Il politico socialdemocratico ha puntato il dito contro i social network “che non prendono abbastanza sul serio le denunce degli utenti”. Il colosso di Zuckerberg si è detto “molto deluso” della legge presentata oggi a Berlino.

In Germania ha fatto molto discutere, tra la marea di casi di fake news, quello di un profugo siriano, Adas Modamani, che si era fatto un selfie con la cancelliera Merkel ed era finito su Facebook su una miriade di pagine xenofobe che associavano la sua foto a quella degli attentatori islamici di Parigi, di Bruxelles o di Ansbach. Di recente, la sua immagine era stata postata da un sito di estrema destra che citava Modamani tra gli aggressori di un senzatetto cui è stato dato fuoco a Berlino. 

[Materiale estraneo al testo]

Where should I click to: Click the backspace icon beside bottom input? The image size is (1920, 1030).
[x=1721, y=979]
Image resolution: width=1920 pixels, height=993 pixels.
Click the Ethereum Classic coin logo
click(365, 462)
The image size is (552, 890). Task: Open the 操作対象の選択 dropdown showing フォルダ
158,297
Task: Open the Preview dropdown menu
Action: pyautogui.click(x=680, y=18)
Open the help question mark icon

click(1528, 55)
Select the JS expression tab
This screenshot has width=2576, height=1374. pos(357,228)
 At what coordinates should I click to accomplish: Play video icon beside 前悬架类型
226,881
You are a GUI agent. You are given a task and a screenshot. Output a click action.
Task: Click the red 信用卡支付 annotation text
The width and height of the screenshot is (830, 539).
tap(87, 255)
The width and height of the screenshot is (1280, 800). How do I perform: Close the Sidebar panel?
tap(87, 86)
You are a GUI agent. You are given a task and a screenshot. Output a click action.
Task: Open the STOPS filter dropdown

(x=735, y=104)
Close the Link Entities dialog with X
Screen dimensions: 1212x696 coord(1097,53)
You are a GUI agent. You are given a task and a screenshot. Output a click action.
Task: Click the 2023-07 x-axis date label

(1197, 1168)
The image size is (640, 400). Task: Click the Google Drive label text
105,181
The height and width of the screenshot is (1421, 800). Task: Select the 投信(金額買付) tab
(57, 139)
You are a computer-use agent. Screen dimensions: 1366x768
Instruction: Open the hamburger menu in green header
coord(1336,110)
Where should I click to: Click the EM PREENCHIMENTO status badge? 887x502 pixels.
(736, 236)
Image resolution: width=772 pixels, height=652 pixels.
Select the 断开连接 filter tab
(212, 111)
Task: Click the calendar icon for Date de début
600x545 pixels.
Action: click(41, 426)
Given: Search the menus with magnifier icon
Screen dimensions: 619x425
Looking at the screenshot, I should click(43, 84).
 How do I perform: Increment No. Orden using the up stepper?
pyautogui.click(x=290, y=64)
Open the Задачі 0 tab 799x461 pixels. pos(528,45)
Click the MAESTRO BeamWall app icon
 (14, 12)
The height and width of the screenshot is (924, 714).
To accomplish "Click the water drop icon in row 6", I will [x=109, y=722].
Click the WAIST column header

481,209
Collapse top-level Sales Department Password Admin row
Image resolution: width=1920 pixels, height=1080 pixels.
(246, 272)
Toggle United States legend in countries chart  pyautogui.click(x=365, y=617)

In tribunale, Modamani ha perso la causa contro l’azienda: gli americani hanno sostenuto davanti ai giudici di Wuerzburg, di non potersi appropriare delle immagini dei loro utenti. Ma si tratta di un’affermazione che sembra in contrasto con la sentenza della Corte di Giustizia europea che tre anni fa ha decretato il “diritto all’oblio”, cioè il diritto a vedere cancellate le proprie immagini da parte di Google. E che sembra contraddire anche la prassi quotidiana di censurare le immagini porno, intercettate addirittura prima della pubblicazione.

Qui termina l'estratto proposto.